6. Hostería del Temple’s barmen are the friendliest in town but it’s upstairs where the real hospitality happens. At this rustic restaurant, tucked beneath the beams of an ancient inn, diners sit on cushioned wood chairs at tables dressed in Basque linens in a space surrounded by art, ceramics and homely clutter. Famous for the moscovita, a plump fritter stuffed with ham, gooey Emmental and boiled egg, El Temple also offers an economical three-course menu del día for €15 on weekdays. Homemade, seasonal and typical, its Navarran dishes include salt cod, stews and tiny, delicious lamb chops. 3 calle Curia.

7. They’re not World Heritage-listed (yet) but Pamplona’s medieval city walls are largely intact and offer broad outlooks over the surrounding landscape. Gaze east to the Pyrenees, which are almost visible on a clear day, and inhale cooling northern breezes blowing in from the Cantabrian Sea. There’s a signposted walk, Paseo de Ronda, tracing the one-time soldiers’ circuit along the battlements, which were so effective they stopped the march of the Moors further north into Christian Spain and France. Look out for the Romanesque bridge of La Magdalena, the drawbridge outside the France Gate, and take a break at the Meson de Caballo Blanco’s rose-garden and magnolia-shaded terrace, best enjoyed over sunsets and spritzes.

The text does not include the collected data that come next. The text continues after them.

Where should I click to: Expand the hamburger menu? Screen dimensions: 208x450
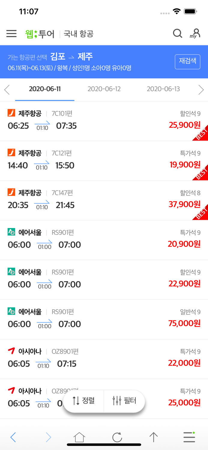click(x=11, y=34)
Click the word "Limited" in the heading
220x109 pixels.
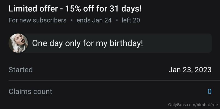click(x=20, y=9)
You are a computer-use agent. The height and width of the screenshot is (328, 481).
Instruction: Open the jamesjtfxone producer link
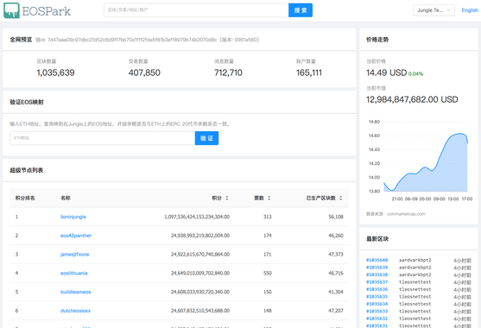click(74, 254)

A "pintxo" in Pamplona, Spain.
A "pintxo" in Pamplona, Spain.

8. At Café Compañia the charming owners serve properly good espresso and cold-drip coffee, a diverse range of teas and vegan options such as charcoal or butterfly-pea chai. To eat, there’s chocolate, toasties, smoothies, bagels and cakes, served in a split-level space where the basement is a 2000-year-old Roman bath. You can take coffee down here, surrounded by ancient stone, or on the cobbled street watching pilgrims pass by on the Santiago de Camino trail. 1 calle Compañia.

9. San Sebastian is known for its txokos, the famously exclusive gastronomic societies where men gather to cook haute cuisine. Pamplona’s much more democratic equivalent are the peñas, run as co-ops or “friendly societies” open to all ages and genders. Dotted throughout the old city, they’re easily identified by flags hung over their doorways, especially in Jarauta Street. During sanfermines, the peñas play a pivotal role selling tickets, escorting spectators to the bullring by brass band (each peña has its own) and operating streetside bars, which are open to all. Outside bull-running season, locals are only too happy to show you their peñas, if you ask nicely.

10. Hotel Alma’s zinc-panelled facade and modernist bones seem a little incongruous in its leafy riverside setting on the city fringe. But step inside and you’ll understand the lovely synergy at play here. Alma is close to central Pamplona, just a short bike or taxi ride, or longer stroll along the river, but suitably removed so that guests are cocooned from any bull-running madness. Its 54 guestrooms are arranged over three floors, many with balconies or terraces (executive suites are the ones to book) and contemporary art everywhere, designer furnishings, coffee machines, and a subterranean spa with Roman-style saltwater bath. For all its charms, gastronomy is Alma’s strong suit. Of the two restaurants, Alma serves traditional Navarran cuisine while La Biblioteca is a Michelin-starred space of just four tables for a maximum 10 people. The 22-course menu explores endemic roots and vegetables, which is not as spartan as it sounds. Dishes include kohlrabi ravioli filled with broccoli and a broccoli root cream, and a broth of artichoke-like cardoon roots.